Hi!
In my earlier message I explained what people do today for processors
which need NOP instructions to be inserted.
Nobody is working on implementing a better approach.
I had a small discussion with Ian, which showed that my problem is
not understood. I try to summarize my previous emails:
I have a processor with a 6 stages pipeline. Every stage is used
for exactly one cycle. This means:
1) there can never be a hardware structural hazard (that's good)
2) scheduling is not needed (even better)
So what's the problem? The problem is that there are 2 stage which
can read registers and there is no bypass/result-forwarding from the
register-write-back to the first register-read-stage.

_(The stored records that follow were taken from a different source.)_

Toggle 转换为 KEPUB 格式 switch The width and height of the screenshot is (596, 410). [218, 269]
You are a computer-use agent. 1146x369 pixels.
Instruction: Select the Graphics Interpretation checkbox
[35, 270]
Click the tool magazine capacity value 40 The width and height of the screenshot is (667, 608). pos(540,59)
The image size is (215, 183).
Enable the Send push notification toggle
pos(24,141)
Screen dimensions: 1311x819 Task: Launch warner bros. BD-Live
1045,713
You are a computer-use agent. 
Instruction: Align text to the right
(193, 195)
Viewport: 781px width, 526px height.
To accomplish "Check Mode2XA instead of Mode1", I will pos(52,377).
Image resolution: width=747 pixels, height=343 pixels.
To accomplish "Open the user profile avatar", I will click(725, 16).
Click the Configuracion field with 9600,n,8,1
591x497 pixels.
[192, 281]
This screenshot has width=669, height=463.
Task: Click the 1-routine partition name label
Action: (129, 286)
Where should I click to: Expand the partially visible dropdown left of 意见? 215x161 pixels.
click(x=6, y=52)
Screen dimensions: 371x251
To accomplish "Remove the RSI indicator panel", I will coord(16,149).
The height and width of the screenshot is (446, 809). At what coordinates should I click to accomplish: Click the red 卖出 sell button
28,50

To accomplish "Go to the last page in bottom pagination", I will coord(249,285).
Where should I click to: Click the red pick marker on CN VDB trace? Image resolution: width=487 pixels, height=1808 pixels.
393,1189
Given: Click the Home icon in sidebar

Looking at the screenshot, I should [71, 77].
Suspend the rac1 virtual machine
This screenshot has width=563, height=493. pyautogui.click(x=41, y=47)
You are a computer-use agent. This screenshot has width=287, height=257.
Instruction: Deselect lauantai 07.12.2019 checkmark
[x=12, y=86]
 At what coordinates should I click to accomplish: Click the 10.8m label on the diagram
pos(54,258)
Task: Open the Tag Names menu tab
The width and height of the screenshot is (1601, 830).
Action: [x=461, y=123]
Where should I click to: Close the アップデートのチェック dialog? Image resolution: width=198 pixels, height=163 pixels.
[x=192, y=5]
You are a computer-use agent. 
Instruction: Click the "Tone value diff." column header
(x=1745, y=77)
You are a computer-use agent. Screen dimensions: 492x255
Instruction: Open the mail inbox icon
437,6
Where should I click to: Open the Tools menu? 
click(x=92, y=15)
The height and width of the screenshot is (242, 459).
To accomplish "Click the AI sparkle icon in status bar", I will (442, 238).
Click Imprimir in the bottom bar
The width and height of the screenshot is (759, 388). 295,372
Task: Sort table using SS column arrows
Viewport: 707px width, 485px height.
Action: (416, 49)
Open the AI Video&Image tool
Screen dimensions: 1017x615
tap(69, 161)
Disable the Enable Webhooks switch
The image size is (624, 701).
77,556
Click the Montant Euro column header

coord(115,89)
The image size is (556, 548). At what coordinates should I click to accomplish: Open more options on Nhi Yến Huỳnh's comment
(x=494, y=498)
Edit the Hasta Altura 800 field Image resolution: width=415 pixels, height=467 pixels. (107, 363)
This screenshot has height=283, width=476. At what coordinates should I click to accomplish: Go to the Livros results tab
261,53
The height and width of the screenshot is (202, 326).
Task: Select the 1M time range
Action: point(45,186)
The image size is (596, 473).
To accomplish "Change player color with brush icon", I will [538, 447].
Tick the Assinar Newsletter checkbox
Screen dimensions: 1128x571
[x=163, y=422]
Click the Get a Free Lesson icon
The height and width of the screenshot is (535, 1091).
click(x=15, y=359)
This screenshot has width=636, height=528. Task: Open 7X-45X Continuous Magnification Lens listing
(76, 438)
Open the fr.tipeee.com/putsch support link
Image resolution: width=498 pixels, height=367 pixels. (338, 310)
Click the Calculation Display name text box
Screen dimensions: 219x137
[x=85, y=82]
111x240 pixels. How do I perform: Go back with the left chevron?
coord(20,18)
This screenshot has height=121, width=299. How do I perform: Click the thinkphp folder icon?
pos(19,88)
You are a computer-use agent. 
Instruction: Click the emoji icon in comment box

The following program is correct on my processor (pseudo-code):
A0 := &a
A0 := &b
NOP
A1 := 1;
A2 := (A0) + A1 ; contents of memory at label a plus 1
A3 := (A0) + A1 ; contents of memory at label b plus 1
There has to be a number of instructions (e.g. NOPs) between
writing the address-register A0 and reading it for indirect memory-
access. To solve this I need scheduling. I implemented the scheduler
specification including its bypasses. The code is scheduled
correctly, as I can see in the verbose output. The missing/empty
cycles are visible - but empty.
Now I need a pass to insert the missing NOPs. The approach Ian
mentioned with the DFA-simulator does not work, because the simulator
detects structural hardware hazards only (see http://www.nabble.com/Re
%3A-Question-of-the-DFA-scheduler-p603486.html), which can not occur
in my processor. Or did the DFA change?
NOP-insertion could be done in the hook TARGET_SCHED_REORDER with a
little bit of book-keeping the cycles, but in this hook no code can
be added.
In the thread above the ia64 port is mentioned, I have to check
that. But isn't there a simple solution to insert NOPs?